The Retreat barmaid now works a second job as a licensed massage therapist at Garbo’s Salon & Spa, 732 S. Crouse Ave., on the Syracuse University Hill.
While standard therapeutic massages remain popular, Kris takes her hands-on work to new levels with hot stones, green tea and lavender linen wraps and detoxifying mud wraps. Besides relaxing muscles, Kris polishes skin with a pomegranate sea salt body scrub and detoxifies skin with a caffeine-infused sugar scrub. Sounds delicious!
Then there’s the hot poultice massage. Kris uses a moist-hot herbal ball from Thailand to decrease inflammation and release tension or spasm in muscles.
“The scent of the steamed herbs is very relaxing as well,” she says.
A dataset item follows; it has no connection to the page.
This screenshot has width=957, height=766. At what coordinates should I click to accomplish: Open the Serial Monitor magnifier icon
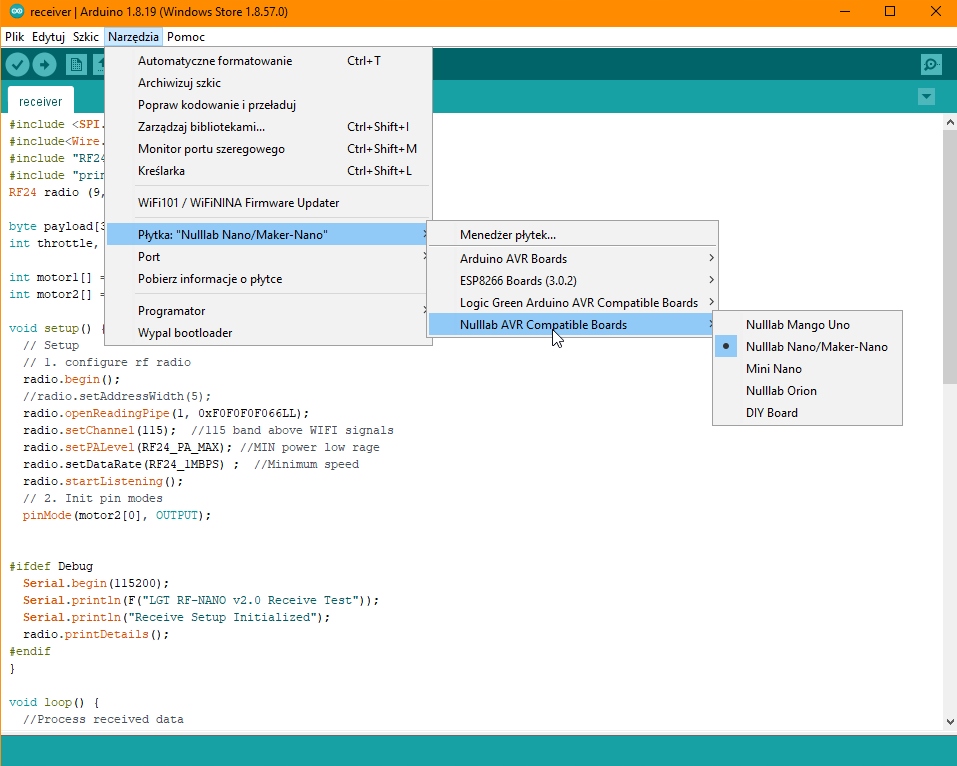click(931, 65)
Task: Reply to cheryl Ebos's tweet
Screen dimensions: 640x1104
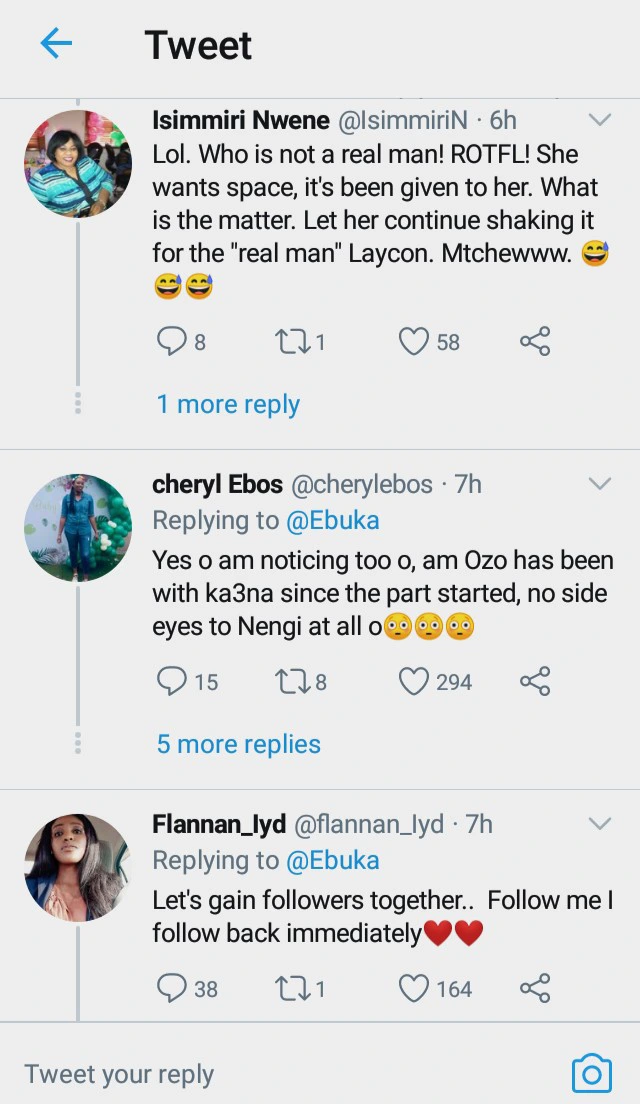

Prices range from $40 for a standard 30-minute massage to $95 for the hot poultice treatment. Eight-dollar add-ons — such as hot towels, aromatherapy and hand or foot paraffin wrappings — are a real bargain.
Garbo’s hours are 10 a.m. to 6 p.m. Monday through Friday and 11 a.m. to 5 p.m. Saturdays; 422-6007; GarboSalonandSpa.com.
My Sept. 5 column on squeaky doors at village businesses received plenty of response. I’m proud to say my inky urgings resulted in the quieting of at least one of the offending hinges. At Emerald Cleaners, co-owner Shawn Liggett swiftly silenced his front door at 309 Vine St.
At Nichols Supermarket on First Street, owner Mike Hennigan called in a contractor to rid the store’s entrance of its incessant whine, but as of last weekend, the automatic door continued to squeal whenever it opened and closed.
Meanwhile, Ophelia’s Place founder Mary Ellen Clausen graciously gifted me with a trusty spray can of WD-40 and suggested “vigilante” justice. I believe I’ll start by oiling Ophelia’s creaky entryway at 407 Tulip St.